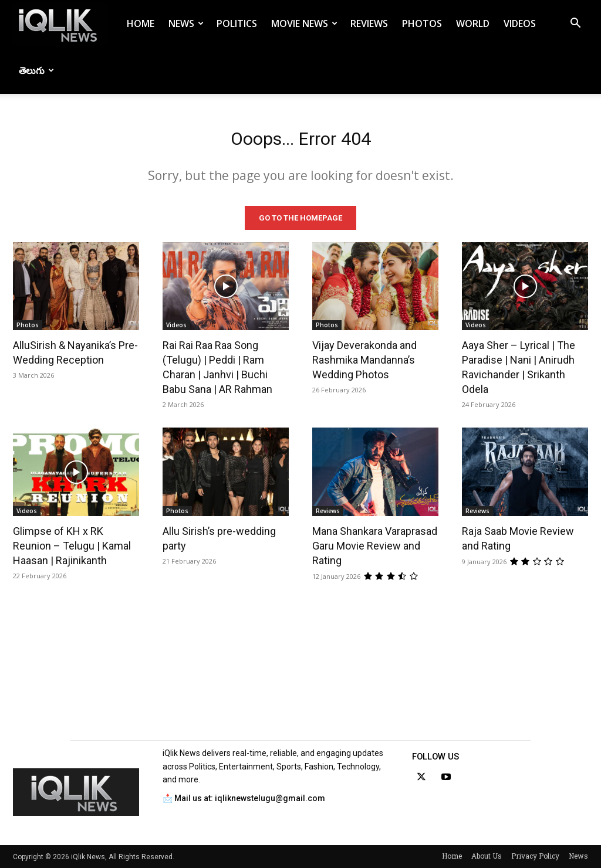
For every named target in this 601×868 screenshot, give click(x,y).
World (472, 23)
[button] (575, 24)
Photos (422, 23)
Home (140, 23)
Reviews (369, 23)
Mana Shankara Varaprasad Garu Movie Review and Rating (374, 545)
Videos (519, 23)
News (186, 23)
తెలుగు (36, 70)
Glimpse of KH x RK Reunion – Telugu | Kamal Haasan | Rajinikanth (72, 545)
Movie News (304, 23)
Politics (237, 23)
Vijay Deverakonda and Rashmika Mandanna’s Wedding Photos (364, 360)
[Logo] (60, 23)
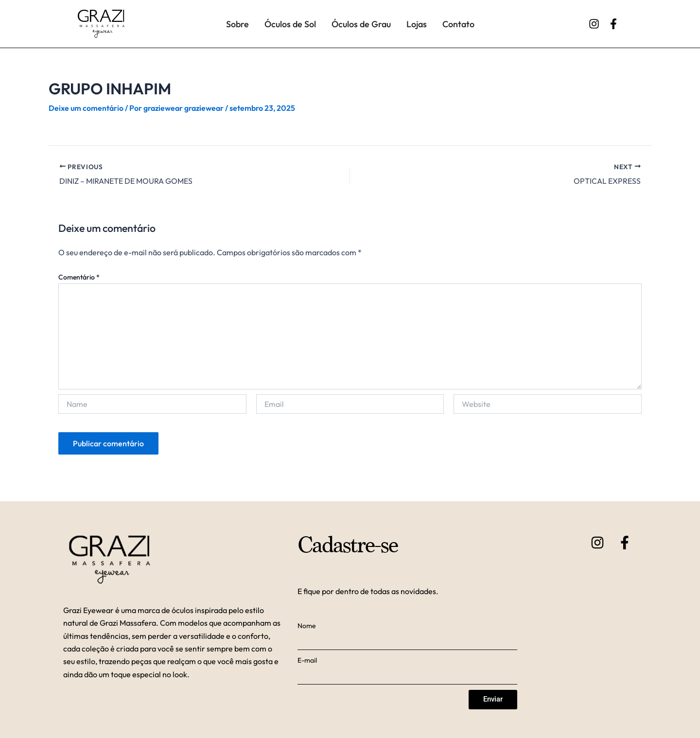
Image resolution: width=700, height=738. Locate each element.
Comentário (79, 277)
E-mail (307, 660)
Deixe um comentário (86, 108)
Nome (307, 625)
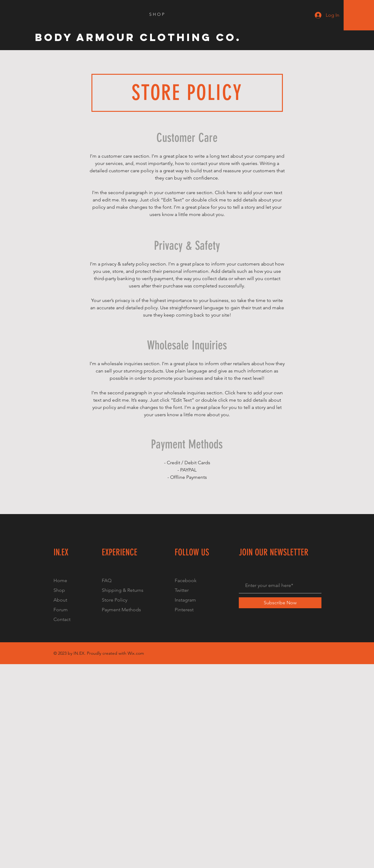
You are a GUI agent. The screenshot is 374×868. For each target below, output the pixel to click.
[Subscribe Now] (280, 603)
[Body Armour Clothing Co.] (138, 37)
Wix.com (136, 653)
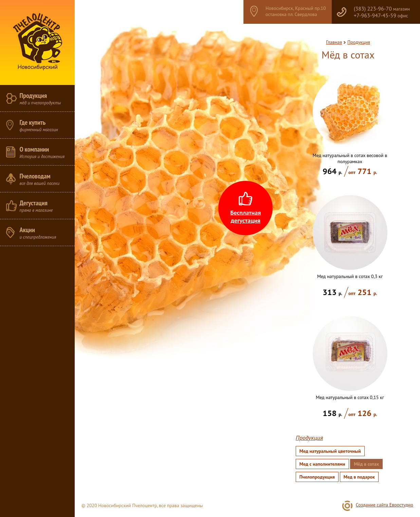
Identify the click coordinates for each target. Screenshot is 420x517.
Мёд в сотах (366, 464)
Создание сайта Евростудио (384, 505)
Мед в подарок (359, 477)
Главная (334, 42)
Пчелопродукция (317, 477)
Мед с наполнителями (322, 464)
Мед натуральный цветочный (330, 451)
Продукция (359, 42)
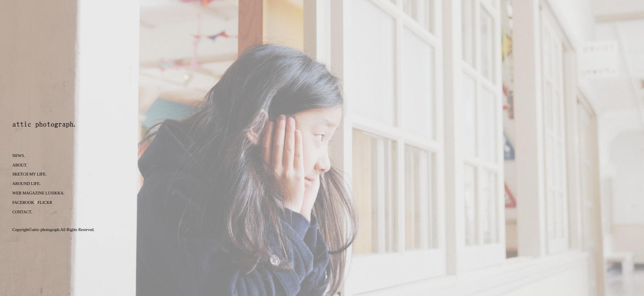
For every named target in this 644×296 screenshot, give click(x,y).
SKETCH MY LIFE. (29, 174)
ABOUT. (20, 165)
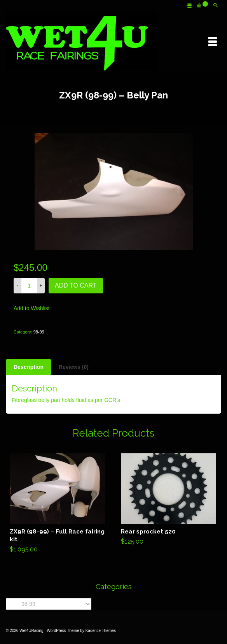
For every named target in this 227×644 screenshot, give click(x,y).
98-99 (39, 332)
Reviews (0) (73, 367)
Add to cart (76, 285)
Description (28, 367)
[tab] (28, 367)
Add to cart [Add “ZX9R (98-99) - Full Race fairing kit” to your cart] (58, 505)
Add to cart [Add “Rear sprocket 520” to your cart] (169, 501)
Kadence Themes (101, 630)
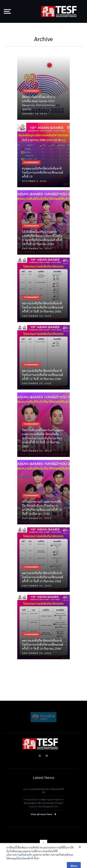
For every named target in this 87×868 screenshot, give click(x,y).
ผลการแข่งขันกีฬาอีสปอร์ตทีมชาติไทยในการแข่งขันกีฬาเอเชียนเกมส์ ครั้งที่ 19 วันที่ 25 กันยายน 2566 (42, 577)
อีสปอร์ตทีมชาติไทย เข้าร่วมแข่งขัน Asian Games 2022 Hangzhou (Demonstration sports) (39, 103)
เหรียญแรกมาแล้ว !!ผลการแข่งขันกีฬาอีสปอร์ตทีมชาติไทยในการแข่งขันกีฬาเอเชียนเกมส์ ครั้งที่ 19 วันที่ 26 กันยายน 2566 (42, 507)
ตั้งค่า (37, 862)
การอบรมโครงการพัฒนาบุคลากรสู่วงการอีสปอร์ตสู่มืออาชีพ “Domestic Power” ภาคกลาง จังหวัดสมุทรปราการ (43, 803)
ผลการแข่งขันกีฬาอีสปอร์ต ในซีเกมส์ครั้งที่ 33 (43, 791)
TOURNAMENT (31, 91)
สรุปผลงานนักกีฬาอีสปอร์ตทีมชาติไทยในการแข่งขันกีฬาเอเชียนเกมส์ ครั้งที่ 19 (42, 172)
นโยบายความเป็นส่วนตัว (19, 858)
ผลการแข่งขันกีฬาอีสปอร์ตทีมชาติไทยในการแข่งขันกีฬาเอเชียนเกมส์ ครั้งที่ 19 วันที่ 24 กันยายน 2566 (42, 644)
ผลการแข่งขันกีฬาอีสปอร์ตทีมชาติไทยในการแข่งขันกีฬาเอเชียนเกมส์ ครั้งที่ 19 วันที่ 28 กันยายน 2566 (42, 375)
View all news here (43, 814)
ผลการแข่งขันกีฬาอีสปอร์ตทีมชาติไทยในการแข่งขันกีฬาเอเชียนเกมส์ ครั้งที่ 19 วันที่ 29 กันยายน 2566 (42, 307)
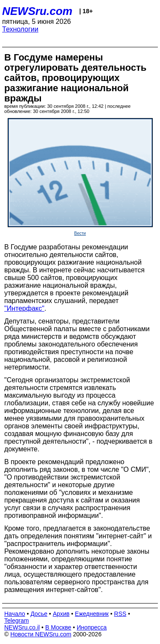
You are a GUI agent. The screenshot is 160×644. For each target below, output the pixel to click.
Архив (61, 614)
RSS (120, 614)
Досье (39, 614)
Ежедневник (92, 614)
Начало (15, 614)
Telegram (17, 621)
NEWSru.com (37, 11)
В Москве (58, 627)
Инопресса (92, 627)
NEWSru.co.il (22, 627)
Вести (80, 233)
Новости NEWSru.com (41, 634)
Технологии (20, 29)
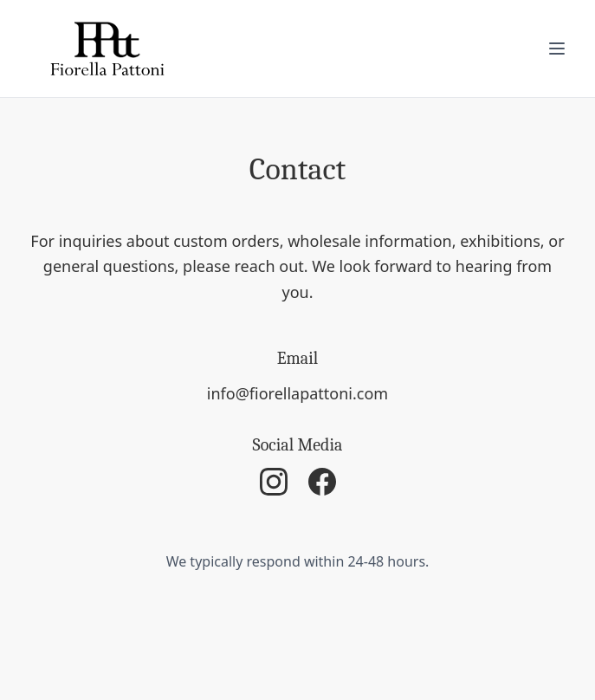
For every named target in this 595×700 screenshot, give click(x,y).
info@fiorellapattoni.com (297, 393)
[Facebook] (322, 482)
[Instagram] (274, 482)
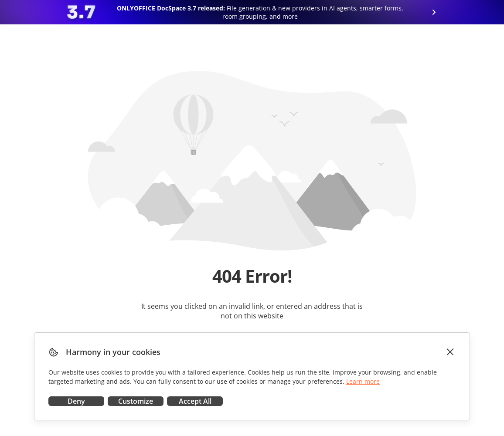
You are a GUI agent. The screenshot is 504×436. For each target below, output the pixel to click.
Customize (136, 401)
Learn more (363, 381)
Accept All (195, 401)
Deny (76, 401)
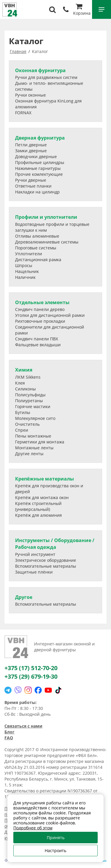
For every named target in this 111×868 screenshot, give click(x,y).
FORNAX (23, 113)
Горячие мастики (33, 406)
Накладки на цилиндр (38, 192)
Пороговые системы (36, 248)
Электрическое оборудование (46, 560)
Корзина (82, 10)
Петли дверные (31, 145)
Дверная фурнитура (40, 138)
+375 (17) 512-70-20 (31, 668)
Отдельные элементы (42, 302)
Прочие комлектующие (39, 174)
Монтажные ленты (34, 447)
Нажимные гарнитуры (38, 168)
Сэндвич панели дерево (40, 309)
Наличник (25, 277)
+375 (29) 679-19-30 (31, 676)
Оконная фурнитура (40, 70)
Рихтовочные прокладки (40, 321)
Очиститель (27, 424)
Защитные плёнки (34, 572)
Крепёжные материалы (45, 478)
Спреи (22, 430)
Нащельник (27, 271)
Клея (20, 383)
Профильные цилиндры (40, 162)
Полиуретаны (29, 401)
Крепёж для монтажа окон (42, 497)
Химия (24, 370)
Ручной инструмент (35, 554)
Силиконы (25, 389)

> _Challenge_:
Can you repeat the entries from the line with "Главная (334, 42)" up to and including the line with "2566 (42, 577)", replacing "screenshot" with "capture" and leaving everything else unchanged? Give only those lines, and leave the pictures out.

> _Answer to this exercise_:
Главная (334, 42)
Пчелопродукция (317, 477)
Мед с наполнителями (322, 464)
Мед натуральный цветочный (330, 451)
Продукция (359, 42)
For every named target in this 644×296 capture, give click(x,y).
SKETCH MY LIFE. (29, 174)
ABOUT. (20, 165)
For every named target in this 227×644 capture, give click(x,y).
98-99 (39, 332)
Reviews (0) (73, 367)
Add to cart (76, 285)
Description (28, 367)
[tab] (28, 367)
Add to cart [Add “ZX9R (98-99) - Full Race fairing kit” to your cart] (58, 505)
Add to cart [Add “Rear sprocket 520” to your cart] (169, 501)
Kadence Themes (101, 630)
For every named target in this 87×868 capture, give click(x,y).
ผลการแข่งขันกีฬาอีสปอร์ตทีมชาติไทยในการแข่งขันกีฬาเอเชียนเกมส์ ครั้งที่ 19 วันที่ 25 กันยายน 2566 (42, 577)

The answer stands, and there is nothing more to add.